『番ねずみのヤカちゃん』
リチャード・ウィルバー/文、大社玲子/絵、松岡享子/訳、福音館書店1992年
自ら欲しがって買ってもらったのか、プレゼントだったのか。出会いがどうだったのかは思い出せないけれど、気が付けば我が家の絵本の仲間になっていた1冊です。一旦は手元を離れていましたが、タイトルと表紙を見ただけでお話の内容がしっかり思い出せたので、おそらくかなり読み込んだものと思われます。

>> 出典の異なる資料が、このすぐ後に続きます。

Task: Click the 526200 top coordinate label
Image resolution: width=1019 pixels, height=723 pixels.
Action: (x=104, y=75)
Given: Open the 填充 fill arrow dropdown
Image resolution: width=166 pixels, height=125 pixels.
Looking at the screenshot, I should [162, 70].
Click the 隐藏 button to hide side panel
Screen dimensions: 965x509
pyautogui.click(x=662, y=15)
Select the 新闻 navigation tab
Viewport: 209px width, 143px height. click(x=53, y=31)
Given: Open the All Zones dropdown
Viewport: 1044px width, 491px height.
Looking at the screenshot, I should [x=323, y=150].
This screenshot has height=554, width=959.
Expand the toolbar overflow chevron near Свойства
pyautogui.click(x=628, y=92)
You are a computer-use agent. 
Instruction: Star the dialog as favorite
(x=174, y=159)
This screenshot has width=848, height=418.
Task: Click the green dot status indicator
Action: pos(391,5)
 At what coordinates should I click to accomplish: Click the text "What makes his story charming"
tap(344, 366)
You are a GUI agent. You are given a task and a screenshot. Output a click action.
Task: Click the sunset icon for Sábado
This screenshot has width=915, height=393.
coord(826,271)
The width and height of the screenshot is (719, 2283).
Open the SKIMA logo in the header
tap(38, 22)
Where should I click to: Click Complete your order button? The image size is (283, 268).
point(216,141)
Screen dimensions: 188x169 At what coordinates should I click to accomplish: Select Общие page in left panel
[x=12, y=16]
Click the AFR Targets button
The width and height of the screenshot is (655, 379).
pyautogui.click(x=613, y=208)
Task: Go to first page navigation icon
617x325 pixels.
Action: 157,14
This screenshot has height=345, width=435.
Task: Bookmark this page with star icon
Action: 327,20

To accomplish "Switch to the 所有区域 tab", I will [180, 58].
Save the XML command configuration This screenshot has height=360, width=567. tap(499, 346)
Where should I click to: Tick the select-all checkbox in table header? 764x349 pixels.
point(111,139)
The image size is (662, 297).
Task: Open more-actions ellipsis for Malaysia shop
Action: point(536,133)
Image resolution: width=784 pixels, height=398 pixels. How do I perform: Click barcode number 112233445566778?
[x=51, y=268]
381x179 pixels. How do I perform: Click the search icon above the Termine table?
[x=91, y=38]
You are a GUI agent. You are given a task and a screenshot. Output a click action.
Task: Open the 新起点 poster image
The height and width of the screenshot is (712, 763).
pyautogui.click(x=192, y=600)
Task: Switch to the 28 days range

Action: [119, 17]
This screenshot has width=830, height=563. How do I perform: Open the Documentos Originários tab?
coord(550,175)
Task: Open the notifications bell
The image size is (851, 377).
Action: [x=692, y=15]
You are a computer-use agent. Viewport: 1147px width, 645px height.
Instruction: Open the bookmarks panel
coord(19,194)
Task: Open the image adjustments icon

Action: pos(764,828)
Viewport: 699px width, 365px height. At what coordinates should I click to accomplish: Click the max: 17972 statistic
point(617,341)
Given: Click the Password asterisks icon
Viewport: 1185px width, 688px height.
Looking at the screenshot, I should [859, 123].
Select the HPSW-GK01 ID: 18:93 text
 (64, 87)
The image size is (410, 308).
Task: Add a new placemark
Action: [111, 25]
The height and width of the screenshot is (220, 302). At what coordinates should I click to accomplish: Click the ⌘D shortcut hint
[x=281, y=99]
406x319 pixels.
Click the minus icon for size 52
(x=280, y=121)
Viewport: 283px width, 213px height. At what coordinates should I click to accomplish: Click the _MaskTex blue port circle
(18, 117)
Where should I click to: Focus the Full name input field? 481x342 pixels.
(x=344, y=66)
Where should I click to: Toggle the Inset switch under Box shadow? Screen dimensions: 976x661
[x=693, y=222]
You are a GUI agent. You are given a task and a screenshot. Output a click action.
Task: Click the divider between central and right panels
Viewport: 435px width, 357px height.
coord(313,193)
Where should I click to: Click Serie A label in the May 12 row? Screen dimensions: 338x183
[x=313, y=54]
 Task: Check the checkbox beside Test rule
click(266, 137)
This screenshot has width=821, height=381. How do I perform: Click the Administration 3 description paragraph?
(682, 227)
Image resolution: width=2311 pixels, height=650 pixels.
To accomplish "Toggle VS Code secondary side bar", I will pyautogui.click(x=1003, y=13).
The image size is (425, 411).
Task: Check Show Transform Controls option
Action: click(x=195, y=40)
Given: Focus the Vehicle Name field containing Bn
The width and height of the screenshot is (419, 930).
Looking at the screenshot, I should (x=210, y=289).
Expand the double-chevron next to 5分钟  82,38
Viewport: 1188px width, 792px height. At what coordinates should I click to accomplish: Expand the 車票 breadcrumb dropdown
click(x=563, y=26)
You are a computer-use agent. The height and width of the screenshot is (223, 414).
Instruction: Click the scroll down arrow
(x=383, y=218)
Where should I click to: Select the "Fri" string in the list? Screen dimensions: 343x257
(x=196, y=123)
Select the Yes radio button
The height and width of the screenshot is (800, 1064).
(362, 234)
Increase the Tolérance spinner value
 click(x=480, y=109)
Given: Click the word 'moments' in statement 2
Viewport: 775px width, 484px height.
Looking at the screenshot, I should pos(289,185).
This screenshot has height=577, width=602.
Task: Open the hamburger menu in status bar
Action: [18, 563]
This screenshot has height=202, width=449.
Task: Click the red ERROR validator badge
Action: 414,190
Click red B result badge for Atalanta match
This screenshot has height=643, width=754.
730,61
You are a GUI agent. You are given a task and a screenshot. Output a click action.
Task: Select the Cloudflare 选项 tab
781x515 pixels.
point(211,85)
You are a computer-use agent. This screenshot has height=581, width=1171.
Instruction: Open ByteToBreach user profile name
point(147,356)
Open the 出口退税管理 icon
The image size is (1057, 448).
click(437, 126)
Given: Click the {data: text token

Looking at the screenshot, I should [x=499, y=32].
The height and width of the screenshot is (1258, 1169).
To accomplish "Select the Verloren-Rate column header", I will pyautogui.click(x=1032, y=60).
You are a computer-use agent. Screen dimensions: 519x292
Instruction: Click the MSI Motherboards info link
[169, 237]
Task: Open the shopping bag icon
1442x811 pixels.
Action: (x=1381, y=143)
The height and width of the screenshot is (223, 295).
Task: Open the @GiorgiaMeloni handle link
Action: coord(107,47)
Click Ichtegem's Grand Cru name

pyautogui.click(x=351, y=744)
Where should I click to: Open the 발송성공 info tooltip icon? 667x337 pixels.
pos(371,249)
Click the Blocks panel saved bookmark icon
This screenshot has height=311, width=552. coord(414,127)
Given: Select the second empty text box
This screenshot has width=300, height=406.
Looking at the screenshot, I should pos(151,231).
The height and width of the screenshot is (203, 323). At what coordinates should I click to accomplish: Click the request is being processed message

ドドさんの家の壁のすき間に住むヤカちゃんはとにかく声が大きく「やかましやのヤカちゃん」と呼ばれていました。そんなヤカちゃん達子ねずみに、お母さんねずみが自分達だけで暮らす為の知恵を伝えます。台所に証拠を残さない、音を立てないなど…。同時にねずみとりや猫についても。でもどうしてもヤカちゃんは声を小さくすることが出来ないので、ドドさん達がヤカちゃん達の存在に気が付きます。そしてねずみとりや猫など対策を講じます。ただそれらもヤカちゃんの大きな声を前に失敗に終わるのですが、ある晩泥棒がドドさんの家に侵入します。その時のヤカちゃんの怒鳴り声に泥棒はびっくりして逃げ出してしまいます。ここから「番ねずみ」として安心して暮らせるようになり、お話は終了します。
最初こそヤカちゃんに少しやきもきするような思いを抱いていた私。子ども達で返事をする時も、ヤカちゃんだけ大文字太字でどんなに大きな声なのか想像しきれません。でも段々読み進めていくと、見ているこちらが楽しい気持ちになり、「そうだよね、言っちゃうよね。」と共感までしてしまっています。また幼い頃はお話の展開に魅かれて何度も読んでいたのだと思いますが、今は読む度に「ものの見方」の大切さを教えてくれているような気がしています。確かにヤカちゃんは大きな声で最初は迷惑なようにも思われていたけれど、その大きな声があったからこそ泥棒を追い出すことも出来たのです。今思っていること、当然と考えていることが必ずしも絶対じゃないのかも…。楽しいお話の中にそんなメッセージも隠されている気がする、そんな作品です。